The Vis/NIR light goes through a four-color imaging photometer at ambient temperatures to the Vis/NIR detectors. The stability of the Vis/NIR photometer is monitored using on-board lamps.

At the same time, the IR light passes through a multi-aperture spectrometer whose elements are passively cooled to about 155 K by a two-stage radiator assembly. Using space views and a view of a hot on-board blackbody every scan line, the science software (running on the ground) calibrates the IR radiances to absolute accuracy 3% or better. The wavelengths of each channel are calibrated using observations from scene data of well-understood atmospheric spectral lines, with help from an on-board spectral source\a sheet of thin Parylene film.

The IR spectrometer has eleven separate apertures, each of which is eventually imaged onto the focal plane. In the optical path is a coarse grating (13 lines/mm) which disperses the light into its component wavelengths. A combination of filters at the 11 apertures, the use of multiple orders of the grating (3-11), and order-separation filters on the focal plane, ensures that each IR detector is exposed to light from just one well-known narrow band of wavelengths.

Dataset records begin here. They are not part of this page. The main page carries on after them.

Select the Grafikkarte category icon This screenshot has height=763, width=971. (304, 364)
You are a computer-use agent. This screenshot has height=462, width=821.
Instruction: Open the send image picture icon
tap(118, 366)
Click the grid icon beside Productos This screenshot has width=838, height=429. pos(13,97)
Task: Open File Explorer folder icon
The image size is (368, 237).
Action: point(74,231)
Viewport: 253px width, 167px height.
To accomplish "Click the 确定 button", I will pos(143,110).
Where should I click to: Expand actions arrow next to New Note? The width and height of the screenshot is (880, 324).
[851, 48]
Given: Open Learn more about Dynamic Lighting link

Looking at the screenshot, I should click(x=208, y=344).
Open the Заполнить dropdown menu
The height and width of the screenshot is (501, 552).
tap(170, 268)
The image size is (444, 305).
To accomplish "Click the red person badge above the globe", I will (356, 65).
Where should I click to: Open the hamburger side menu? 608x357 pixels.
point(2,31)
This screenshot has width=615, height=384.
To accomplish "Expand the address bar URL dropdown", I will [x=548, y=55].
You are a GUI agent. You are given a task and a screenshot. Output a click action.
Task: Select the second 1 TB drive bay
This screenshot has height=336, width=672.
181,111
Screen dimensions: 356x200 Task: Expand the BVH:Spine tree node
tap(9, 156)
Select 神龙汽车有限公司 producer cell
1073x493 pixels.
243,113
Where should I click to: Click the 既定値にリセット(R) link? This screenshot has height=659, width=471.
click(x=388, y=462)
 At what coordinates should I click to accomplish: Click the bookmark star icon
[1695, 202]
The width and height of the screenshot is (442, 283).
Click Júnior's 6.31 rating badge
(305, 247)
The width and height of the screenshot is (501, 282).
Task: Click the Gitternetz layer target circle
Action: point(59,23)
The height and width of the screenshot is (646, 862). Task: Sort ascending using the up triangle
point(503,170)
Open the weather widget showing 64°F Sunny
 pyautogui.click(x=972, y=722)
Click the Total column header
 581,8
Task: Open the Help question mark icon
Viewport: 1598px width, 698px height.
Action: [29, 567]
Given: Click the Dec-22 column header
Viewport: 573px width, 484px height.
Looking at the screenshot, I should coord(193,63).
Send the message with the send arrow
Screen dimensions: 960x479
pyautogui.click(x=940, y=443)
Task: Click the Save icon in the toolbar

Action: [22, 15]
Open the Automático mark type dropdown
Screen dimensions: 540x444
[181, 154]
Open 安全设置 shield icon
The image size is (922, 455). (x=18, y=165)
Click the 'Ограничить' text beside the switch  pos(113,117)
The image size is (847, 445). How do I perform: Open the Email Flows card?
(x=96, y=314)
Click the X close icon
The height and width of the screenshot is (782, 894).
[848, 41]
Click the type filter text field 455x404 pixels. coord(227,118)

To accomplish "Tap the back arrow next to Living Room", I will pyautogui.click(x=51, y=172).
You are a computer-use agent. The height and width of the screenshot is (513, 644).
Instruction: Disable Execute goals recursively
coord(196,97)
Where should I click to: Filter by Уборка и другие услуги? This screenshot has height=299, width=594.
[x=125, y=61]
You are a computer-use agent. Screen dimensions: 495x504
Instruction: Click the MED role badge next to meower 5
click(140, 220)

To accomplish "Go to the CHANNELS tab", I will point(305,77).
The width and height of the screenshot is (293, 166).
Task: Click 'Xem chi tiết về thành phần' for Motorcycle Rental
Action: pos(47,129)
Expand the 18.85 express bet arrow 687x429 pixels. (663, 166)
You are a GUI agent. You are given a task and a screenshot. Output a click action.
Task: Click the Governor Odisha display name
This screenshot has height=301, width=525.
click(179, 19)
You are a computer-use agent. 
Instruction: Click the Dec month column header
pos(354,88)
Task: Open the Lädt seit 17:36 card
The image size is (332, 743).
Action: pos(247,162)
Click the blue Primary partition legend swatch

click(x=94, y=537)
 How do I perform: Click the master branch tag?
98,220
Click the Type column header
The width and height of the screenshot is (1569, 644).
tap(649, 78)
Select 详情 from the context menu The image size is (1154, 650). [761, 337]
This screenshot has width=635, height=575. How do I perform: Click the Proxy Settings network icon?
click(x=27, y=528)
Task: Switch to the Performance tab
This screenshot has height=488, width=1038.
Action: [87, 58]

After dispersal by the grating, the IR light is passed through a specially designed window into a dewar that contains the focal plane. The temperature of the focal plane is tightly controlled at a value near 58 K, using two 1.5 W capacity Split Stirling pulse tube cryocoolers.

The IR detectors are divided into 12 modules containing 17 linear arrays distributed in a two-dimensional pattern on the cold focal plane. The detectors are of two types\photovoltaic (PV) and photoconductive (PC). It was originally hoped that the entire focal plane could be PV, a more advanced and compact technology. But PV detectors sensitive to the longest AIRS wavelengths were not available by the time the instrument design had to be frozen. So two of the twelve detector modules (for 13.7 to 15.4 micron wavelengths) are PC.

The overall electronics design emphasized radiation tolerance and redundancy to increase lifetime. The latest space qualified SMT and FPGA technology was used. The system is microprocessor-controlled and has a high degree of configuration flexibility via ground commands. Critical low noise PC signal processing functions are performed on-board but off the focal plane, in parallel with high-level PV signal processing operations. The electronics are complex by virtue of the detector count and the redundancy configuration, and considerable effort was placed on high-density packaging of over 30,000 parts.